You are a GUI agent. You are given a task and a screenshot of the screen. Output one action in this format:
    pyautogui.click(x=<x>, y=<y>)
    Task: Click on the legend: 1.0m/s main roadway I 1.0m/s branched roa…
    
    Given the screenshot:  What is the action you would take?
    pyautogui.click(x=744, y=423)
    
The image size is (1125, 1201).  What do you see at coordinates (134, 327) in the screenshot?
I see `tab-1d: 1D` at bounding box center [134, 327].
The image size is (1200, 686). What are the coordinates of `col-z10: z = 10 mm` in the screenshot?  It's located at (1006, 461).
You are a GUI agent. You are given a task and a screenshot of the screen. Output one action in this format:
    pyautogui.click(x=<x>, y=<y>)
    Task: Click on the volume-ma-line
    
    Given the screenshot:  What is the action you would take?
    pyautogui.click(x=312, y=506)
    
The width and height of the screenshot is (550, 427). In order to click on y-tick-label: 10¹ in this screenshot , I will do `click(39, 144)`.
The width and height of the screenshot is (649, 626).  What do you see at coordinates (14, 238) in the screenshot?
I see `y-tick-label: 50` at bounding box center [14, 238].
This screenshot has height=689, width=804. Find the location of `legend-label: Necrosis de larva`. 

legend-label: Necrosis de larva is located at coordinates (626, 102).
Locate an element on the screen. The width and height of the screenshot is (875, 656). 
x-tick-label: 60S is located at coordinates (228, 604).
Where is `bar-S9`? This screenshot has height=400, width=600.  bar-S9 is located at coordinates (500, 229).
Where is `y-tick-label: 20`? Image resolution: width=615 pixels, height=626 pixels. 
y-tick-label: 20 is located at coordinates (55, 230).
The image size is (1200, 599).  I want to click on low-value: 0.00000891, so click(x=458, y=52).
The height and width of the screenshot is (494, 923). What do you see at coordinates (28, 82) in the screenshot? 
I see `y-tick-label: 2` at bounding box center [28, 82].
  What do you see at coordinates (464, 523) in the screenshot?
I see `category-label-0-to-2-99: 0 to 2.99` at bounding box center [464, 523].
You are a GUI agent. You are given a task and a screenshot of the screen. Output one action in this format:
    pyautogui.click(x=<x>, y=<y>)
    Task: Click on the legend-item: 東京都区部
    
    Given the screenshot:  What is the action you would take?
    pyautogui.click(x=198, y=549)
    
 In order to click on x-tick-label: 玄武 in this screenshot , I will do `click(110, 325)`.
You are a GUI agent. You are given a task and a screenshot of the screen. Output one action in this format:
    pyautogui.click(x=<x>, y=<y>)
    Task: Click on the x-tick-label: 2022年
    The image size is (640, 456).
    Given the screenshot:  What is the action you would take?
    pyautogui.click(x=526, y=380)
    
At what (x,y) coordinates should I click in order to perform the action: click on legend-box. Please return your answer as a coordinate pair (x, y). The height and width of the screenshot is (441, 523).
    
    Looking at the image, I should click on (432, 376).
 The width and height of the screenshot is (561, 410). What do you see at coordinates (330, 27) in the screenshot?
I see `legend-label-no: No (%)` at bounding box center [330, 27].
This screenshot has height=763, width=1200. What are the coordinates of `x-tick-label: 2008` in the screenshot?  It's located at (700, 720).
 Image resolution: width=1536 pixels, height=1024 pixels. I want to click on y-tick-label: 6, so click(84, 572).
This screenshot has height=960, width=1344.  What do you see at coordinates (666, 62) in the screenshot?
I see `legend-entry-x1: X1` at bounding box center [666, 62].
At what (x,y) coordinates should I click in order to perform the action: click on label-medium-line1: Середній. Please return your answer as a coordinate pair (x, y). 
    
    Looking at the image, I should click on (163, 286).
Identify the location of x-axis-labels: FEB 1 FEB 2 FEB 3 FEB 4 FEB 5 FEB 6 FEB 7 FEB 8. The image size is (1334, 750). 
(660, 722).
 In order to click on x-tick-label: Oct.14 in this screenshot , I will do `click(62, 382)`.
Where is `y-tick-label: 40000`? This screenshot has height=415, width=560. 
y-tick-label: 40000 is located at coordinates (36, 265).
-=-=-=-=-
• What to do:
Rewrite the data above, replacing every "GUI agent" with "desktop assistant" and leaving everything else as it is.

• Task answer:
You are a desktop assistant. You are given a task and a screenshot of the screen. Output one action in this format:
    pyautogui.click(x=<x>, y=<y>)
    Task: Click on the legend: 1.0m/s main roadway I 1.0m/s branched roa…
    
    Given the screenshot:  What is the action you would take?
    pyautogui.click(x=744, y=423)
    
The image size is (1125, 1201).  What do you see at coordinates (134, 327) in the screenshot?
I see `tab-1d: 1D` at bounding box center [134, 327].
The image size is (1200, 686). What are the coordinates of `col-z10: z = 10 mm` in the screenshot?  It's located at (1006, 461).
You are a desktop assistant. You are given a task and a screenshot of the screen. Output one action in this format:
    pyautogui.click(x=<x>, y=<y>)
    Task: Click on the volume-ma-line
    
    Given the screenshot:  What is the action you would take?
    pyautogui.click(x=312, y=506)
    
The width and height of the screenshot is (550, 427). In order to click on y-tick-label: 10¹ in this screenshot , I will do `click(39, 144)`.
The width and height of the screenshot is (649, 626).  What do you see at coordinates (14, 238) in the screenshot?
I see `y-tick-label: 50` at bounding box center [14, 238].
This screenshot has height=689, width=804. Find the location of `legend-label: Necrosis de larva`. 

legend-label: Necrosis de larva is located at coordinates (626, 102).
Locate an element on the screen. The width and height of the screenshot is (875, 656). 
x-tick-label: 60S is located at coordinates (228, 604).
Where is `bar-S9`? This screenshot has height=400, width=600.  bar-S9 is located at coordinates (500, 229).
Where is `y-tick-label: 20`? Image resolution: width=615 pixels, height=626 pixels. 
y-tick-label: 20 is located at coordinates (55, 230).
The image size is (1200, 599).  I want to click on low-value: 0.00000891, so click(x=458, y=52).
The height and width of the screenshot is (494, 923). What do you see at coordinates (28, 82) in the screenshot? 
I see `y-tick-label: 2` at bounding box center [28, 82].
  What do you see at coordinates (464, 523) in the screenshot?
I see `category-label-0-to-2-99: 0 to 2.99` at bounding box center [464, 523].
You are a desktop assistant. You are given a task and a screenshot of the screen. Output one action in this format:
    pyautogui.click(x=<x>, y=<y>)
    Task: Click on the legend-item: 東京都区部
    
    Given the screenshot:  What is the action you would take?
    pyautogui.click(x=198, y=549)
    
 In order to click on x-tick-label: 玄武 in this screenshot , I will do `click(110, 325)`.
You are a desktop assistant. You are given a task and a screenshot of the screen. Output one action in this format:
    pyautogui.click(x=<x>, y=<y>)
    Task: Click on the x-tick-label: 2022年
    The image size is (640, 456).
    Given the screenshot:  What is the action you would take?
    pyautogui.click(x=526, y=380)
    
At what (x,y) coordinates should I click in order to perform the action: click on legend-box. Please return your answer as a coordinate pair (x, y). The height and width of the screenshot is (441, 523).
    
    Looking at the image, I should click on (432, 376).
 The width and height of the screenshot is (561, 410). What do you see at coordinates (330, 27) in the screenshot?
I see `legend-label-no: No (%)` at bounding box center [330, 27].
This screenshot has height=763, width=1200. What are the coordinates of `x-tick-label: 2008` in the screenshot?  It's located at (700, 720).
 Image resolution: width=1536 pixels, height=1024 pixels. I want to click on y-tick-label: 6, so click(84, 572).
This screenshot has height=960, width=1344.  What do you see at coordinates (666, 62) in the screenshot?
I see `legend-entry-x1: X1` at bounding box center [666, 62].
At what (x,y) coordinates should I click in order to perform the action: click on label-medium-line1: Середній. Please return your answer as a coordinate pair (x, y). 
    
    Looking at the image, I should click on (163, 286).
Identify the location of x-axis-labels: FEB 1 FEB 2 FEB 3 FEB 4 FEB 5 FEB 6 FEB 7 FEB 8. The image size is (1334, 750). 
(660, 722).
 In order to click on x-tick-label: Oct.14 in this screenshot , I will do `click(62, 382)`.
Where is `y-tick-label: 40000`? This screenshot has height=415, width=560. 
y-tick-label: 40000 is located at coordinates (36, 265).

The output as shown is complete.